Cet examen consiste, en effet, à injecter, par voie sous-cutanée, un
colloïde (macromolécule) marqué au technétium, et à étudier le
transit de la radioactivité le long du membre.
Le renseignement
apporté est ici vaguement morphologique, mais surtout
fonctionnel, donnant des renseignements sur le temps de transit
du produit radioactif entre l’extrémité et la racine du membre.
L’écueil principal auquel se heurte l’exploration physiologique de
la circulation lymphatique est que l’introduction d’un marqueur
dans la circulation lymphatique génère, de façon à peu près
obligatoire, des phénomènes inflammatoires perturbant la fonction
lymphatique, qui est justement d’évacuer les cellules et les
macromolécules générées par le phénomène inflammatoire.
Le test
de Landis qui mesure la perméabilité capillaire non seulement veineuse, mais
également lymphatique, est troublé dans son interprétation par le
fait que l’albumine injectée est par elle-même susceptible
d’engendrer des phénomènes d’inflammation locale pour les raisons
déjà exposées.
Les notions physiologiques utiles pour comprendre l’exploration
sont, d’une part, les phénomènes de résorption et d’évacuation des
macromolécules protéiques, d’autre part, la concentration de la
lymphe dans les ganglions.
Le traitement du lymphoedème est essentiellement réalisé par le
drainage lymphatique manuel et la contention.
Les médicaments
dits « lymphagogues » ne jouent qu’une part très minime dans la
fonction lymphatique.
Le drainage lymphatique est actif grâce à
deux notions anatomophysiologiques.
La morphologie du système
lymphatique associe un réseau superficiel et profond ainsi que de
multiples anastomoses, lymphaticolymphatiques et lymphaticoveineuses
qui permettent de comprendre que la lymphe peut
s’écouler par des voies anastomotiques entre les deux réseaux et
par des voies controlatérales anastomotiques notamment pour les
membres.
De plus, la contraction rythmique du lymphangion,
grâce aux fibres musculaires lisses, est accentuée par l’étirement de
celui-ci sous l’effet du drainage lymphatique superficiel, réalisant
une véritable contraction réflexe lympholymphatique.
Le drainage
lymphatique manuel réalise donc, d’une part une dérivation du
flux lymphatique par des voies anastomotiques, mais d’autre part
une activation du réseau lymphatique sous-cutané.

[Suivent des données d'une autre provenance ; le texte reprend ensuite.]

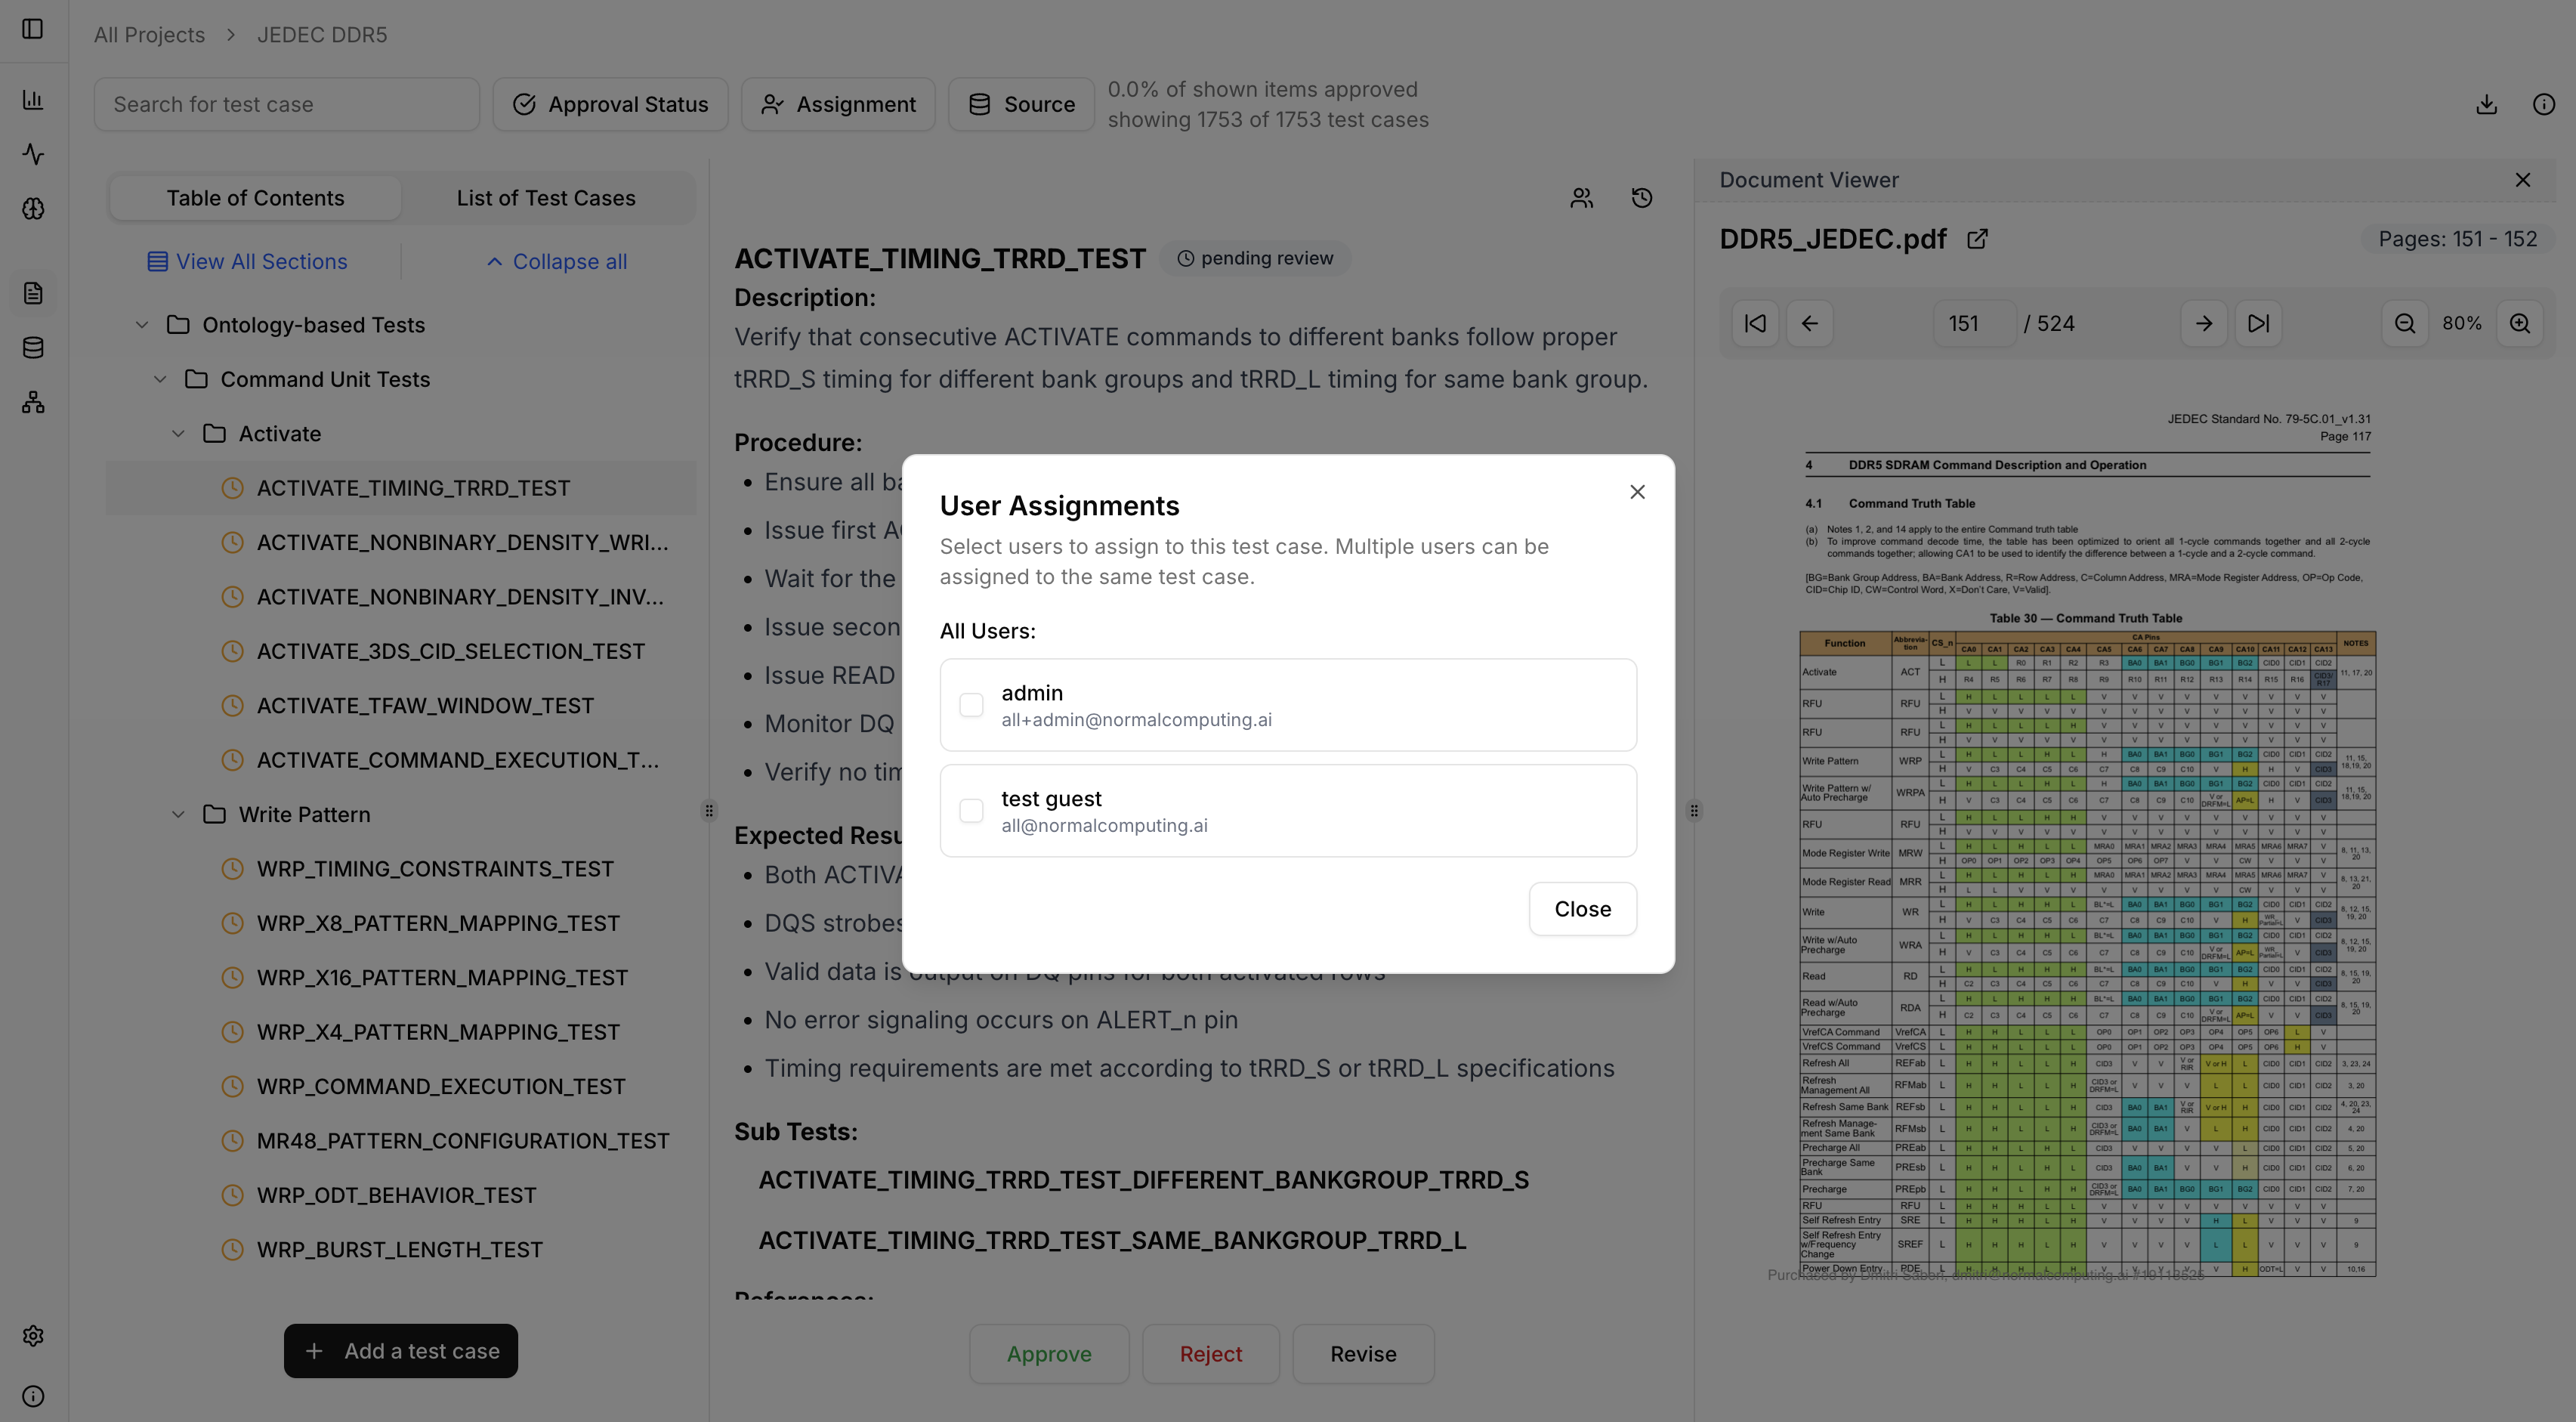Open the ontology hierarchy icon in sidebar

[x=34, y=403]
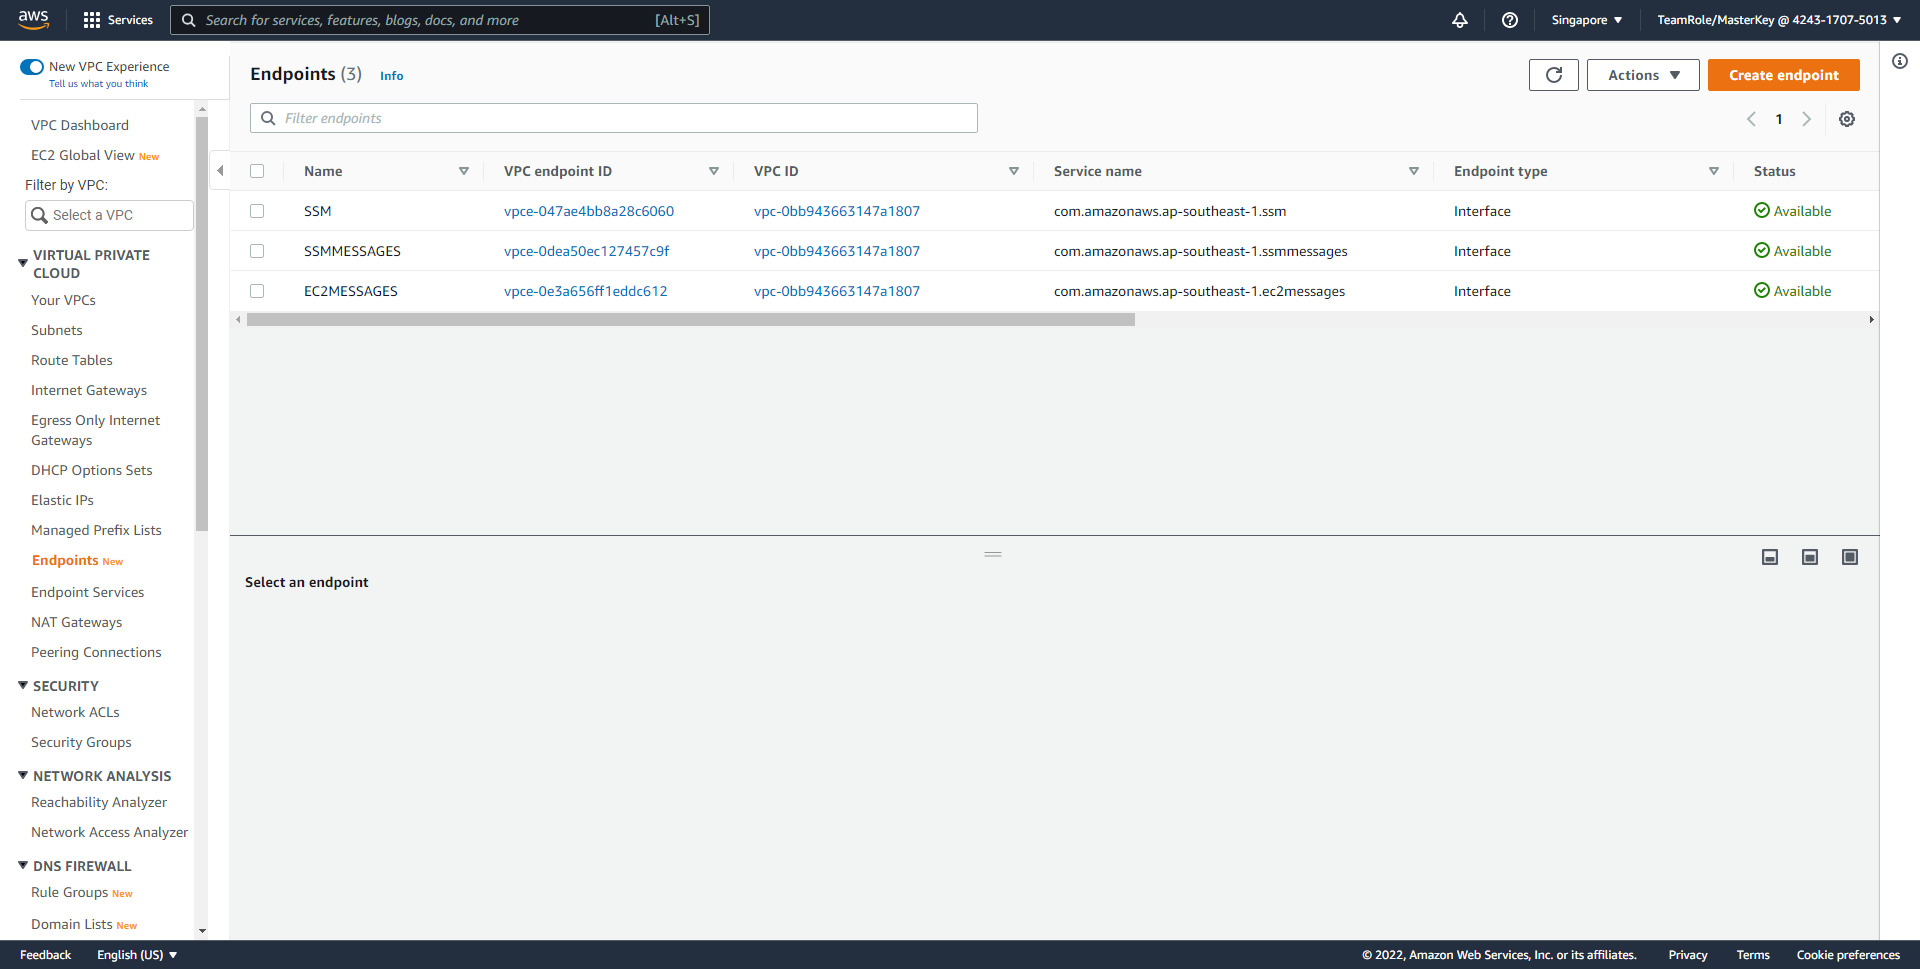Click the page info circle icon
Screen dimensions: 1920x969
[1899, 61]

Par ailleurs, un des temps essentiel du drainage lymphatique
manuel est la vidange dans les ganglions proximaux.
L’étude de la
physiologie circulatoire lymphatique confirme le rôle de réservoir
et de concentration de la lymphe joué par le ganglion dont
l’absence retentit très fâcheusement sur l’évacuation du liquide
lymphatique.
L’action produite par la contention élastique est du même ordre.
La contraction musculaire provoque la compression des canaux
lymphatiques surtout superficiels, et donc leur contraction et
l’évacuation de la lymphe.
Cela explique pourquoi il est
particulièrement important de réaliser des exercices musculaires
avec la contention en place, et pourquoi elle est peu utile au repos,
notamment la nuit.
Il paraît donc utile de garder à l’esprit ces
notions physiologiques pour mieux comprendre, et mieux
indiquer, non seulement les explorations mais également la
thérapeutique du lymphoedème.
Conclusion
:
La circulation lymphatique et la lymphe assurent donc une triple
fonction.
Tout d’abord la préservation de l’équilibre hydrique de
l’organisme en relation étroite avec les autres éléments de l’unité microcirculatoire.
Cependant, on l’a vu, les capacités de drainage sont
limitées.
Au-delà de ces limites apparaît l’oedème riche en protéines.
Ensuite s’installe une fonction de drainage soit des produits du
métabolisme cellulaire, soit des graisses absorbées par la villosité
intestinale.
Enfin, le rôle du système lymphatique est la défense
contre les agressions microbiennes par l’intermédiaire des
lymphocytes B et T et la génération d’anticorps antimicrobiens.